DATA EXTRACTS:
========

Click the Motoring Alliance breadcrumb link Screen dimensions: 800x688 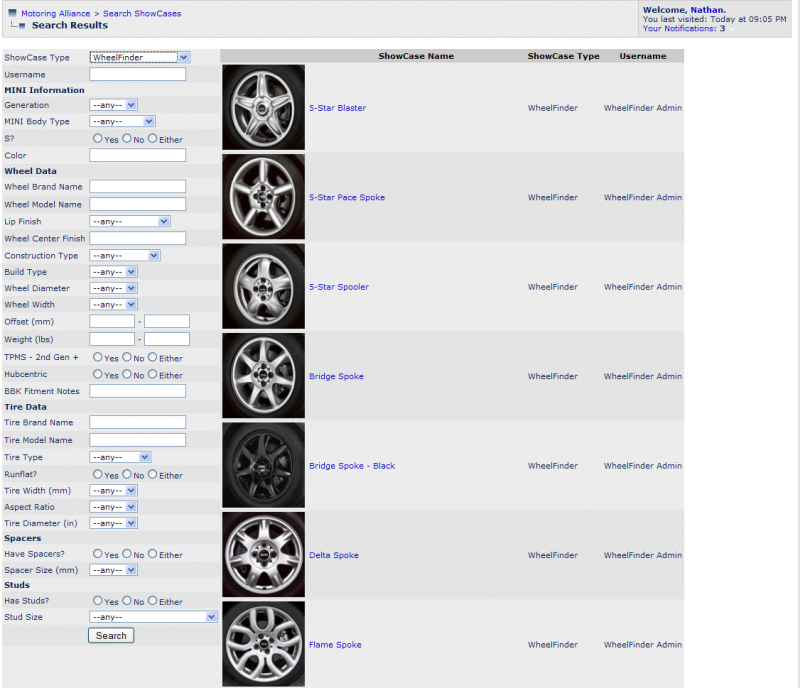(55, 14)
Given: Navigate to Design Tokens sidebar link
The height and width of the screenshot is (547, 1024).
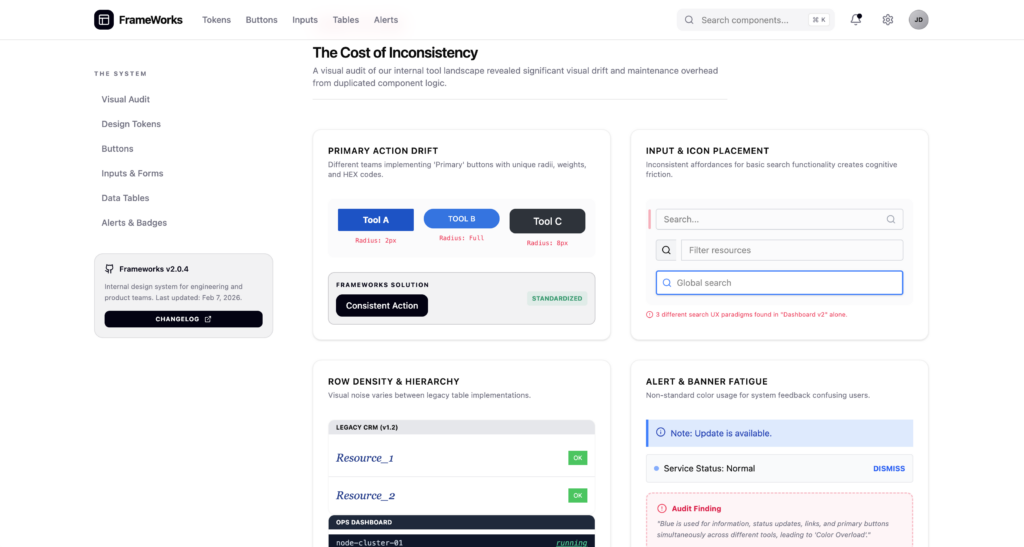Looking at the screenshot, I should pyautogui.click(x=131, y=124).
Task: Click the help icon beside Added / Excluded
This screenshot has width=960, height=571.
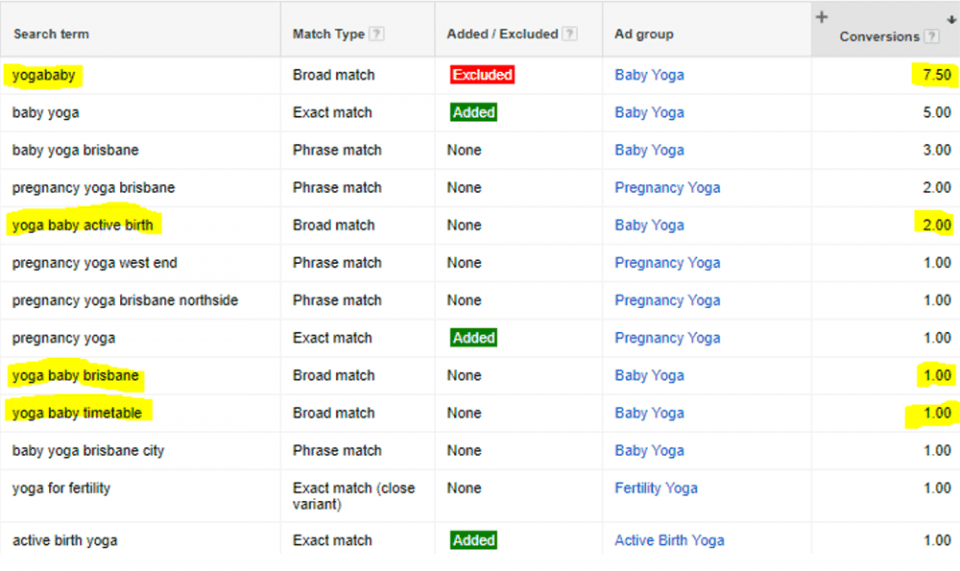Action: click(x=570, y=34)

========

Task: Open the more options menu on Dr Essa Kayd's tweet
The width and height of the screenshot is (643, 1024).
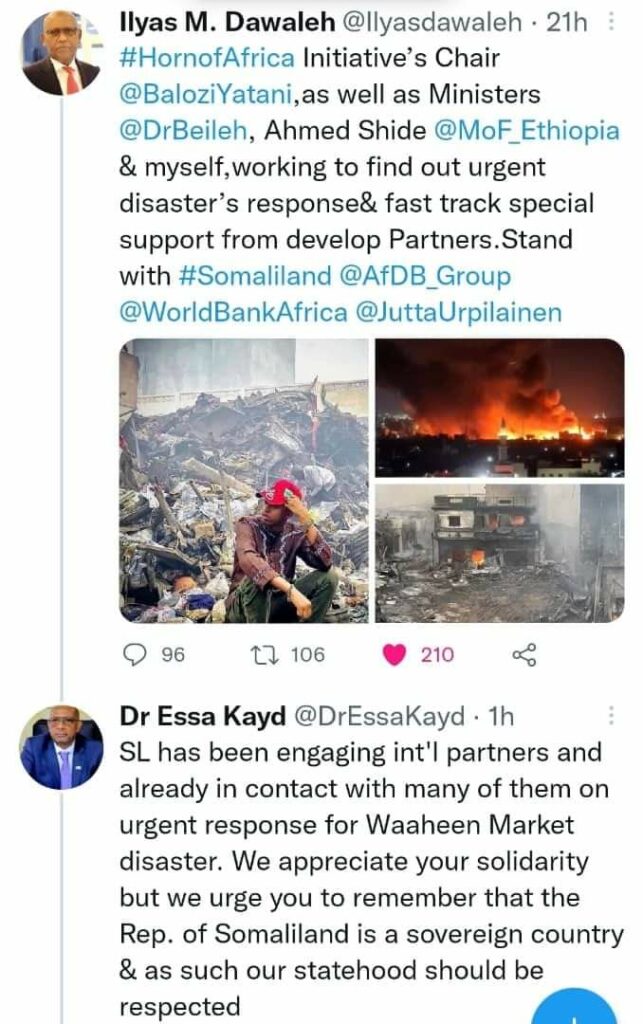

========

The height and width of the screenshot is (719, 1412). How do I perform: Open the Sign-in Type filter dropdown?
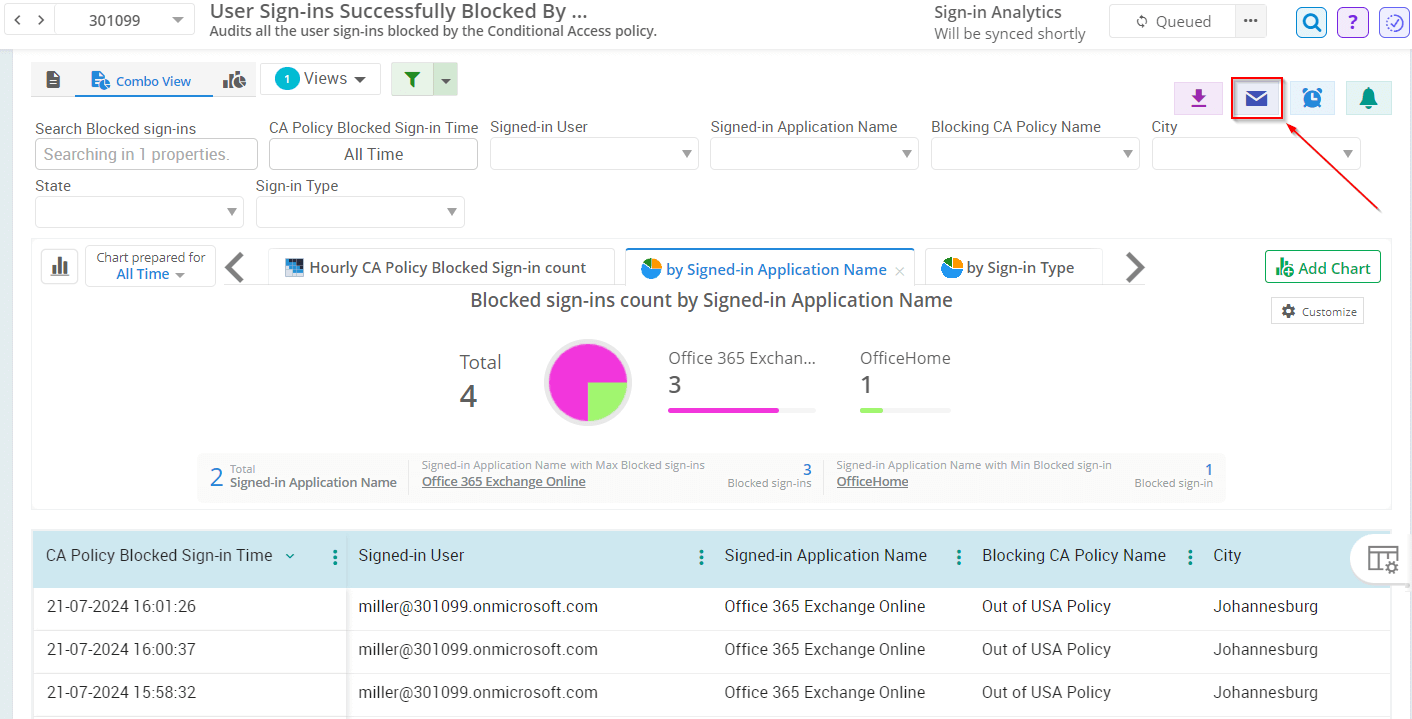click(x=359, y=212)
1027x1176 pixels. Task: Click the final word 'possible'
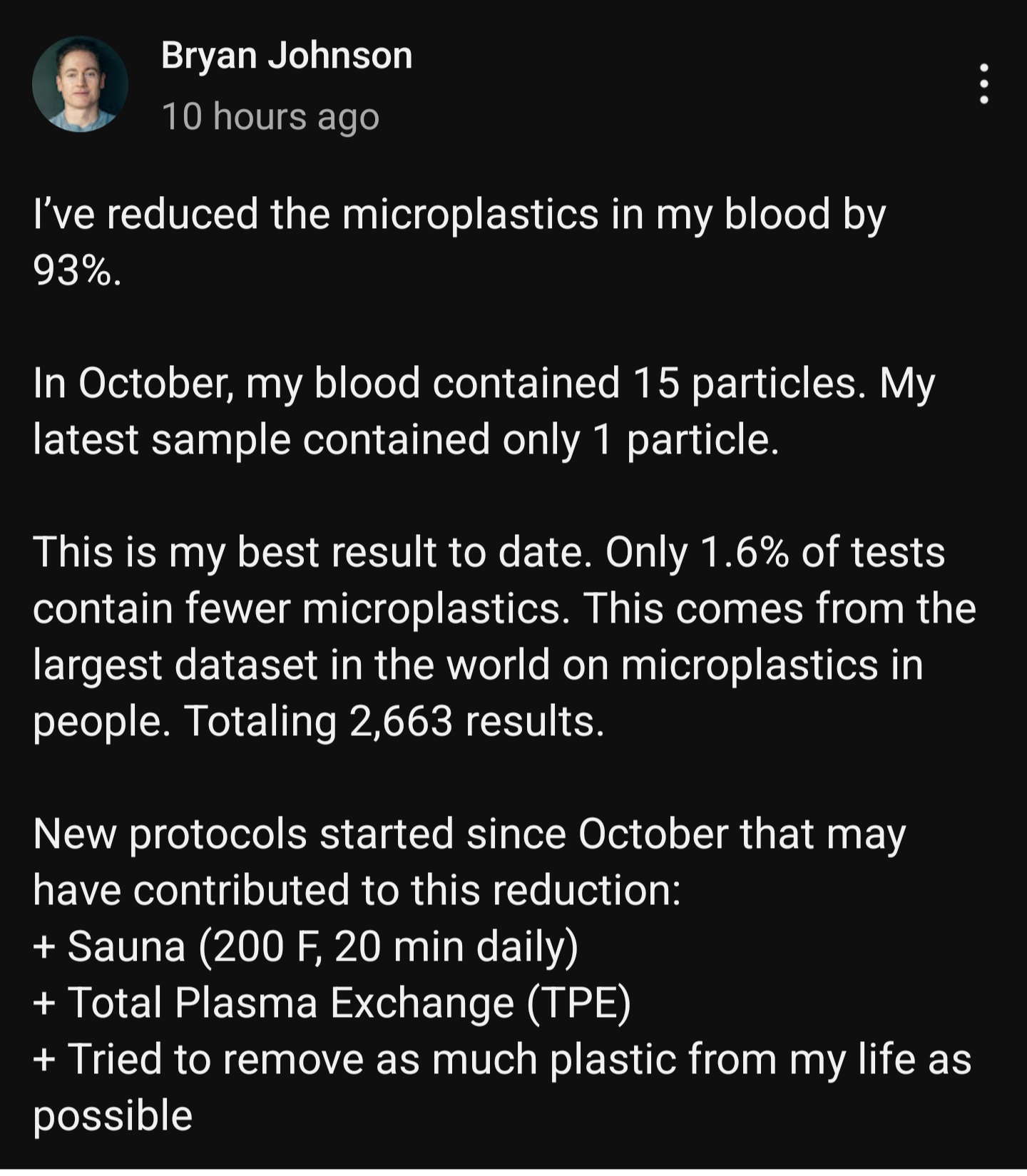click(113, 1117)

========

TASK REQUIREMENTS: Repeat, character for character, the lines of the material above from the line with "Task: Open the" through the line with "The width and".

ANSWER:
Task: Open the more options menu on Dr Essa Kayd's tweet
The width and height of the screenshot is (643, 1024).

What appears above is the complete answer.